Sutton’s move fits a pattern that’s become familiar across AI research over the past year. Carmack himself, the person Sutton is now stepping away from, is a case in point: after leaving his role at Oculus, he founded Keen Technologies in 2022 with a $20 million round backed by Nat Friedman, Daniel Gross, Patrick Collison, Tobi Lütke, and Sequoia Capital, betting that a systems-engineering background rather than a traditional academic one could turn up something useful for AGI. Sutton joined him a year later, and their partnership was seen as one of the more unusual pairings in the field, a game programmer and a reinforcement learning theorist working side by side.

David Silver, Sutton’s own former student, left Google DeepMind earlier this year to found Ineffable Intelligence in London, a company reportedly seeking a billion dollars in seed funding to pursue what Silver calls agentic systems that learn through world models rather than through scaling language models further.

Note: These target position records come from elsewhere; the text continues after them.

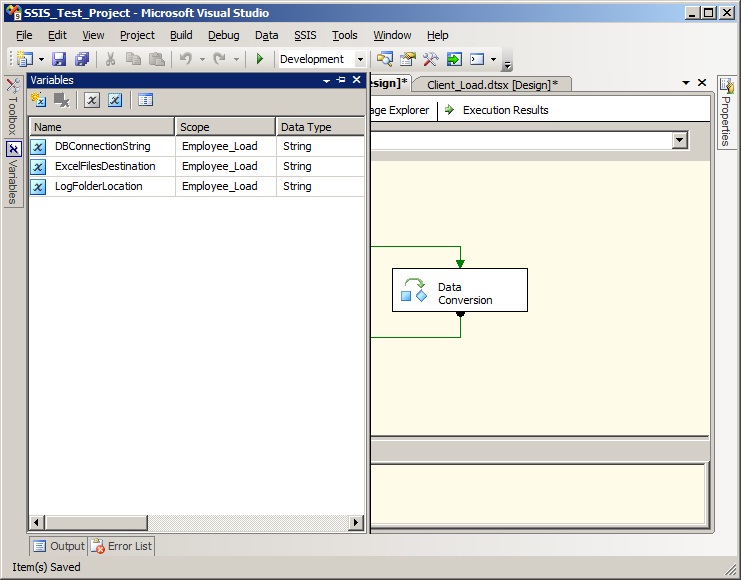Screen dimensions: 741x580
Task: Toggle auto-hide pin on Variables panel
Action: (x=341, y=80)
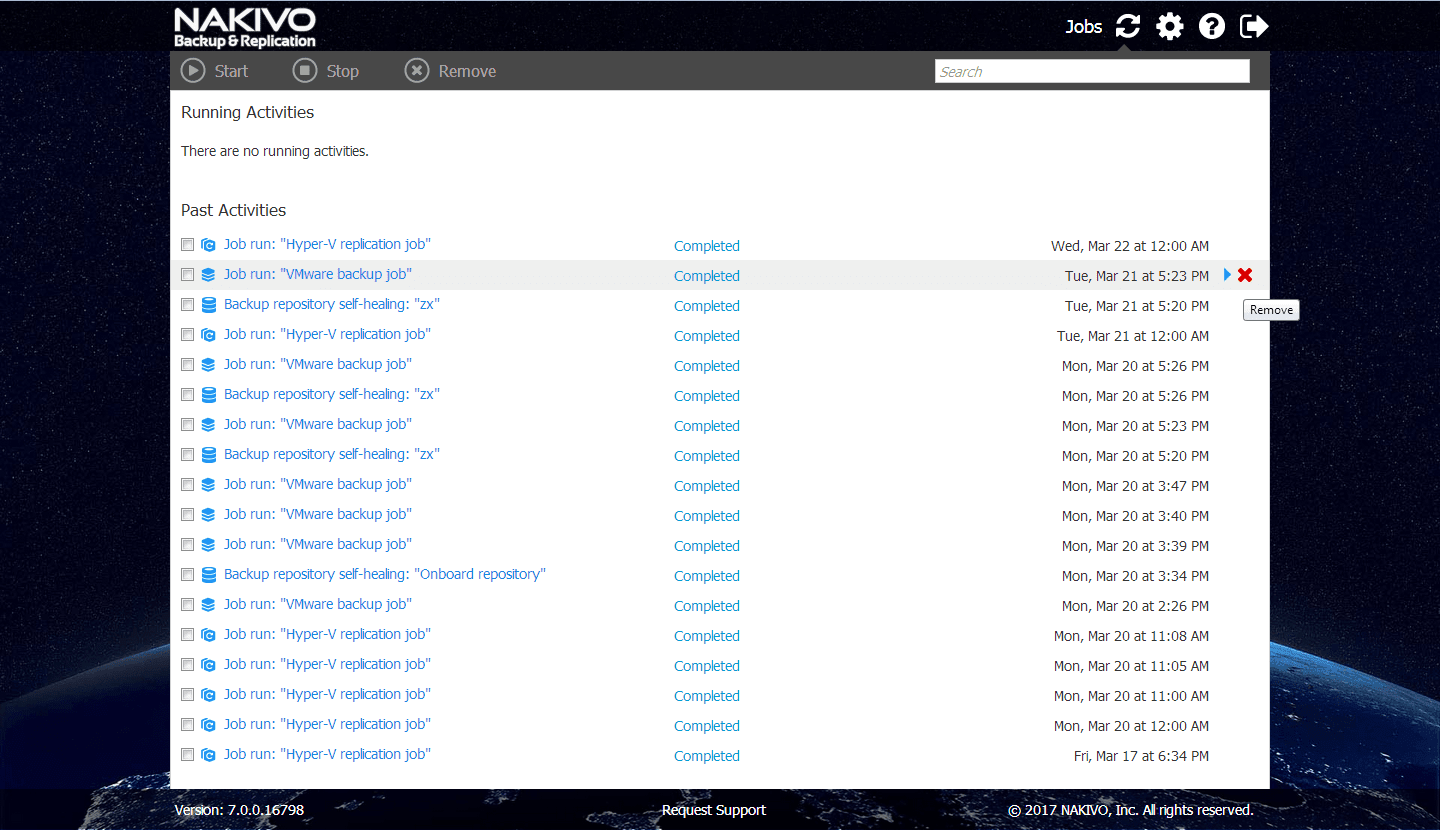Open the Settings gear icon
This screenshot has width=1440, height=830.
coord(1170,26)
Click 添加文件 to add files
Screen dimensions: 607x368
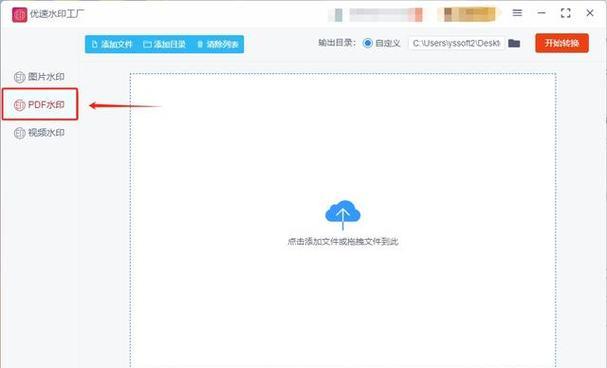(112, 45)
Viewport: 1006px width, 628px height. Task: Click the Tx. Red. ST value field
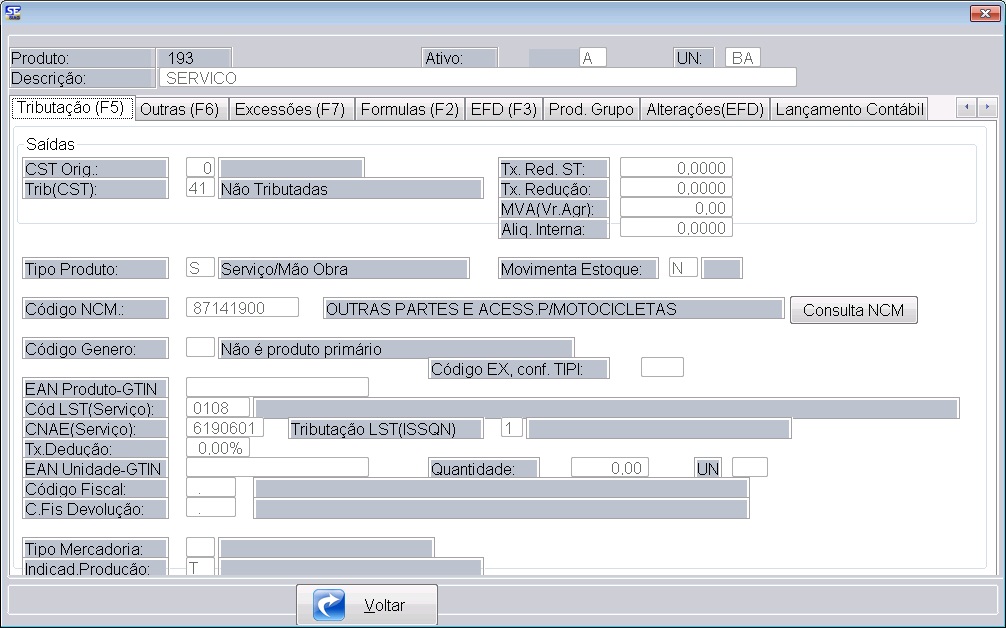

Silver had been one of DeepMind’s earliest employees and had led the AlphaGo, AlphaZero, and MuZero projects before deciding, as Sutton put it in the same tweet announcing Oak Lab, that LLMs alone weren’t going to get the field where it needed to go.

Yann LeCun took a similar path out of Meta, where he had spent over a decade building the FAIR research lab, to launch AMI Labs, which raised just over a billion dollars at a $4.5 billion valuation to work on what LeCun calls world models, systems trained on video and physical interaction rather than text, aimed at giving AI a working understanding of cause and effect. LeCun has been publicly dismissive of the idea that scaling LLMs further will produce human-level intelligence, telling reporters the notion was “complete nonsense.”

The list extends further. Ilya Sutskever left OpenAI to found Safe Superintelligence. Mira Murati left to start Thinking Machines Lab. Fei-Fei Li has raised roughly a billion dollars for her own world-model venture. Each of these departures has its own specifics, but the shared thread is a group of senior researchers deciding that the fastest way to test an idea they believe in is to leave and build it themselves, backed by investors willing to write large checks on reputation and thesis alone, well before there’s a product.

Whether Oak Lab ends up being remembered as the next serious attempt at a post-LLM paradigm or as one of several parallel bets that don’t pan out is not something anyone, including Sutton, can currently answer. What is clear is that some of the most credentialed names in AI research no longer think the industry’s dominant approach is the only one worth pursuing, and they’re increasingly willing to bet their own careers, and other people’s money, on that conviction.